*Brief*: Render the material below as a numbered list, one line per item, omitting any blank lines.
■ ■ ■
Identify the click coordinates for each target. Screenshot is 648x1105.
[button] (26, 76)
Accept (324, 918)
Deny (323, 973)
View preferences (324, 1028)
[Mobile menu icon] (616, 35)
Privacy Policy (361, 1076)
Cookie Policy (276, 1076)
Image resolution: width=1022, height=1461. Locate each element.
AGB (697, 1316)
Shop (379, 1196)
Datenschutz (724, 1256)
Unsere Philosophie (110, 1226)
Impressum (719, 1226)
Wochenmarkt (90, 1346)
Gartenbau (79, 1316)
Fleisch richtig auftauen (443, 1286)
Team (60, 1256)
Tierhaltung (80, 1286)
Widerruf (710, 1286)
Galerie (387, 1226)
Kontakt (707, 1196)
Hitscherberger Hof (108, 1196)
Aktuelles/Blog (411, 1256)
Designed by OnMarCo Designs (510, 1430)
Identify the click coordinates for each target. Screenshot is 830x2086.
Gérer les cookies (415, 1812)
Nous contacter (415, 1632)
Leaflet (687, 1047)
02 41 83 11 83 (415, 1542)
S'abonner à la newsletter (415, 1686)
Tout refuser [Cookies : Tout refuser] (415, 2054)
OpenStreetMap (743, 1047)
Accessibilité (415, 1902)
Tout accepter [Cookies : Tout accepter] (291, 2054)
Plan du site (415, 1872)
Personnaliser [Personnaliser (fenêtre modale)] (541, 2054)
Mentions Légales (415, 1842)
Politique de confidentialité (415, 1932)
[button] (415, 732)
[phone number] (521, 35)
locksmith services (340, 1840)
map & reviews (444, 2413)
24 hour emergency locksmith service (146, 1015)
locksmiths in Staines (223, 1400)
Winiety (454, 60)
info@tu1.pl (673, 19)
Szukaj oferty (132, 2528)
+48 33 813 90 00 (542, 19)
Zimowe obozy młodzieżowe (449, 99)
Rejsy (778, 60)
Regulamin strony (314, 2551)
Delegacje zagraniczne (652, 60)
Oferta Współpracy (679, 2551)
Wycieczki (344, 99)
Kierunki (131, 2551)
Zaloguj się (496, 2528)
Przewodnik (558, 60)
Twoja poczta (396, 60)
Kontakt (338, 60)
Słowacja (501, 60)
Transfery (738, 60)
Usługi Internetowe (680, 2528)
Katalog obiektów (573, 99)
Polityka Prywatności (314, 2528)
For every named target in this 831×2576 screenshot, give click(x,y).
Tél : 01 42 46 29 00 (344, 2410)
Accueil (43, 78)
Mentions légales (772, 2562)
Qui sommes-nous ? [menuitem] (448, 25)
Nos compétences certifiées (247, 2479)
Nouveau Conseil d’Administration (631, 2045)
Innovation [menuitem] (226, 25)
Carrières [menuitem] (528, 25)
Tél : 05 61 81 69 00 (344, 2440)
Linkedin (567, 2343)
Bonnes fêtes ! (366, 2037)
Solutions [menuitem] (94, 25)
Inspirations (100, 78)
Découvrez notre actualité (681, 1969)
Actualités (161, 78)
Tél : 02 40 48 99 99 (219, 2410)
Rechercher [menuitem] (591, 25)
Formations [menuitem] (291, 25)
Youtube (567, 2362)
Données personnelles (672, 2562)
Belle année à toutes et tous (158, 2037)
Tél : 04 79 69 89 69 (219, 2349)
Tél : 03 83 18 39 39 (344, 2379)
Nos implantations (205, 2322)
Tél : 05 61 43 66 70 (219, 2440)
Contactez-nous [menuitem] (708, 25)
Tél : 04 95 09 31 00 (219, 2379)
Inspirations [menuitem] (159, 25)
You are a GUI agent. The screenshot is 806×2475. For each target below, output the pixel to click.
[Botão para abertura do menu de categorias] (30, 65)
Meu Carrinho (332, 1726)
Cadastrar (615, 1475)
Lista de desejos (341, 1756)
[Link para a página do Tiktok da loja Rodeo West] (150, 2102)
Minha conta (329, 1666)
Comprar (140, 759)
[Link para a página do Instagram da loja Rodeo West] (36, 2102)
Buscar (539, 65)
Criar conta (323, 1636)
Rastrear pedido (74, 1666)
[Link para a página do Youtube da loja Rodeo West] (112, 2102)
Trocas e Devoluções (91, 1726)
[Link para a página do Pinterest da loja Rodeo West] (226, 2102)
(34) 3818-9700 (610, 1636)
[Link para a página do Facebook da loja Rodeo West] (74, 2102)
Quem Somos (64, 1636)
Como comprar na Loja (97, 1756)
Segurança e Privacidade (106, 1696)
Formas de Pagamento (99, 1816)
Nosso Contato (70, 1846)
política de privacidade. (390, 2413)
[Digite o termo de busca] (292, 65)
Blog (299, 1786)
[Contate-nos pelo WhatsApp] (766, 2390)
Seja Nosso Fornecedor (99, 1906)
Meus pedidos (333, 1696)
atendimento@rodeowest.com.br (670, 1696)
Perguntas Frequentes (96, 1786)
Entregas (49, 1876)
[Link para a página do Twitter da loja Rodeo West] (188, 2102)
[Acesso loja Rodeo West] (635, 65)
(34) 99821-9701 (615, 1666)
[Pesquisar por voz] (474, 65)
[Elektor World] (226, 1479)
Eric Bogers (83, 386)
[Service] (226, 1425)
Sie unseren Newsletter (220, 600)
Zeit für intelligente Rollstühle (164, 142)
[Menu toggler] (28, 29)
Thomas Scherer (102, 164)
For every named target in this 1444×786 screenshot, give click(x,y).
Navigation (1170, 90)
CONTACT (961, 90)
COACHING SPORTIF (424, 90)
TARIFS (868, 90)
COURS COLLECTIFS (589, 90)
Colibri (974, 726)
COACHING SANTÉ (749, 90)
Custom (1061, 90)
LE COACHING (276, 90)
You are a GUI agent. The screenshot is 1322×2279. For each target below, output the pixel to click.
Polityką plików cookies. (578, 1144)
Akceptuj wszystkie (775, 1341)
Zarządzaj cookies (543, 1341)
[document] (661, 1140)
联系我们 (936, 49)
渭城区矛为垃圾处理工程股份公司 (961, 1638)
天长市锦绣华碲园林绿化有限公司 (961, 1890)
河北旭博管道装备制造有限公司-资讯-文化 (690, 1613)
■ ■ ■
*Solution below*:
1. Identify the click coordinates for each target. Screenshot is 648x1105.
2. [button] (26, 76)
3. Accept (324, 918)
4. Deny (323, 973)
5. View preferences (324, 1028)
6. [Mobile menu icon] (616, 35)
7. Privacy Policy (361, 1076)
8. Cookie Policy (276, 1076)
9. Image resolution: width=1022, height=1461. Locate each element.
10. AGB (697, 1316)
11. Shop (379, 1196)
12. Datenschutz (724, 1256)
13. Unsere Philosophie (110, 1226)
14. Impressum (719, 1226)
15. Wochenmarkt (90, 1346)
16. Gartenbau (79, 1316)
17. Fleisch richtig auftauen (443, 1286)
18. Team (60, 1256)
19. Tierhaltung (80, 1286)
20. Widerruf (710, 1286)
21. Galerie (387, 1226)
22. Kontakt (707, 1196)
23. Hitscherberger Hof (108, 1196)
24. Aktuelles/Blog (411, 1256)
25. Designed by OnMarCo Designs (510, 1430)
26. Identify the click coordinates for each target. Screenshot is 830x2086.
27. Gérer les cookies (415, 1812)
28. Nous contacter (415, 1632)
29. Leaflet (687, 1047)
30. 02 41 83 11 83 (415, 1542)
31. S'abonner à la newsletter (415, 1686)
32. Tout refuser [Cookies : Tout refuser] (415, 2054)
33. OpenStreetMap (743, 1047)
34. Accessibilité (415, 1902)
35. Tout accepter [Cookies : Tout accepter] (291, 2054)
36. Plan du site (415, 1872)
37. Personnaliser [Personnaliser (fenêtre modale)] (541, 2054)
38. Mentions Légales (415, 1842)
39. Politique de confidentialité (415, 1932)
40. [button] (415, 732)
41. [phone number] (521, 35)
42. locksmith services (340, 1840)
43. map & reviews (444, 2413)
44. 24 hour emergency locksmith service (146, 1015)
45. locksmiths in Staines (223, 1400)
46. Winiety (454, 60)
47. info@tu1.pl (673, 19)
48. Szukaj oferty (132, 2528)
49. +48 33 813 90 00 (542, 19)
50. Zimowe obozy młodzieżowe (449, 99)
51. Rejsy (778, 60)
52. Regulamin strony (314, 2551)
53. Delegacje zagraniczne (652, 60)
54. Oferta Współpracy (679, 2551)
55. Wycieczki (344, 99)
56. Kierunki (131, 2551)
57. Zaloguj się (496, 2528)
58. Przewodnik (558, 60)
59. Twoja poczta (396, 60)
60. Kontakt (338, 60)
61. Słowacja (501, 60)
62. Transfery (738, 60)
63. Usługi Internetowe (680, 2528)
64. Katalog obiektów (573, 99)
65. Polityka Prywatności (314, 2528)
66. For every named target in this 831×2576 screenshot, give click(x,y).
67. Tél : 01 42 46 29 00 (344, 2410)
68. Accueil (43, 78)
69. Mentions légales (772, 2562)
70. Qui sommes-nous ? [menuitem] (448, 25)
71. Nos compétences certifiées (247, 2479)
72. Nouveau Conseil d’Administration (631, 2045)
73. Innovation [menuitem] (226, 25)
74. Carrières [menuitem] (528, 25)
75. Tél : 05 61 81 69 00 (344, 2440)
76. Linkedin (567, 2343)
77. Bonnes fêtes ! (366, 2037)
78. Solutions [menuitem] (94, 25)
79. Inspirations (100, 78)
80. Découvrez notre actualité (681, 1969)
81. Actualités (161, 78)
82. Tél : 02 40 48 99 99 (219, 2410)
83. Rechercher [menuitem] (591, 25)
84. Formations [menuitem] (291, 25)
85. Youtube (567, 2362)
86. Données personnelles (672, 2562)
87. Belle année à toutes et tous (158, 2037)
88. Tél : 04 79 69 89 69 (219, 2349)
89. Tél : 03 83 18 39 39 (344, 2379)
90. Nos implantations (205, 2322)
91. Tél : 05 61 43 66 70 (219, 2440)
92. Contactez-nous [menuitem] (708, 25)
93. Tél : 04 95 09 31 00 (219, 2379)
94. Inspirations [menuitem] (159, 25)
95. You are a GUI agent. The screenshot is 806×2475. For each target below, output the pixel to click.
96. [Botão para abertura do menu de categorias] (30, 65)
97. Meu Carrinho (332, 1726)
98. Cadastrar (615, 1475)
99. Lista de desejos (341, 1756)
100. [Link para a página do Tiktok da loja Rodeo West] (150, 2102)
101. Minha conta (329, 1666)
102. Comprar (140, 759)
103. [Link para a página do Instagram da loja Rodeo West] (36, 2102)
104. Buscar (539, 65)
105. Criar conta (323, 1636)
106. Rastrear pedido (74, 1666)
107. [Link para a página do Youtube da loja Rodeo West] (112, 2102)
108. Trocas e Devoluções (91, 1726)
109. [Link para a página do Pinterest da loja Rodeo West] (226, 2102)
110. (34) 3818-9700 (610, 1636)
111. [Link para a página do Facebook da loja Rodeo West] (74, 2102)
112. Quem Somos (64, 1636)
113. Como comprar na Loja (97, 1756)
114. Segurança e Privacidade (106, 1696)
115. Formas de Pagamento (99, 1816)
116. Nosso Contato (70, 1846)
117. política de privacidade. (390, 2413)
118. [Digite o termo de busca] (292, 65)
119. Blog (299, 1786)
120. [Contate-nos pelo WhatsApp] (766, 2390)
121. Seja Nosso Fornecedor (99, 1906)
122. Meus pedidos (333, 1696)
123. atendimento@rodeowest.com.br (670, 1696)
124. Perguntas Frequentes (96, 1786)
125. Entregas (49, 1876)
126. [Link para a página do Twitter da loja Rodeo West] (188, 2102)
127. [Acesso loja Rodeo West] (635, 65)
128. (34) 99821-9701 (615, 1666)
129. [Pesquisar por voz] (474, 65)
130. [Elektor World] (226, 1479)
131. Eric Bogers (83, 386)
132. [Service] (226, 1425)
133. Sie unseren Newsletter (220, 600)
134. Zeit für intelligente Rollstühle (164, 142)
135. [Menu toggler] (28, 29)
136. Thomas Scherer (102, 164)
137. For every named target in this 1444×786 screenshot, give click(x,y).
138. Navigation (1170, 90)
139. CONTACT (961, 90)
140. COACHING SPORTIF (424, 90)
141. TARIFS (868, 90)
142. COURS COLLECTIFS (589, 90)
143. Colibri (974, 726)
144. COACHING SANTÉ (749, 90)
145. Custom (1061, 90)
146. LE COACHING (276, 90)
147. You are a GUI agent. The screenshot is 1322×2279. For each target below, output the pixel to click.
148. Polityką plików cookies. (578, 1144)
149. Akceptuj wszystkie (775, 1341)
150. Zarządzaj cookies (543, 1341)
151. [document] (661, 1140)
152. 联系我们 (936, 49)
153. 渭城区矛为垃圾处理工程股份公司 (961, 1638)
154. 天长市锦绣华碲园林绿化有限公司 (961, 1890)
155. 河北旭博管道装备制造有限公司-资讯-文化 (690, 1613)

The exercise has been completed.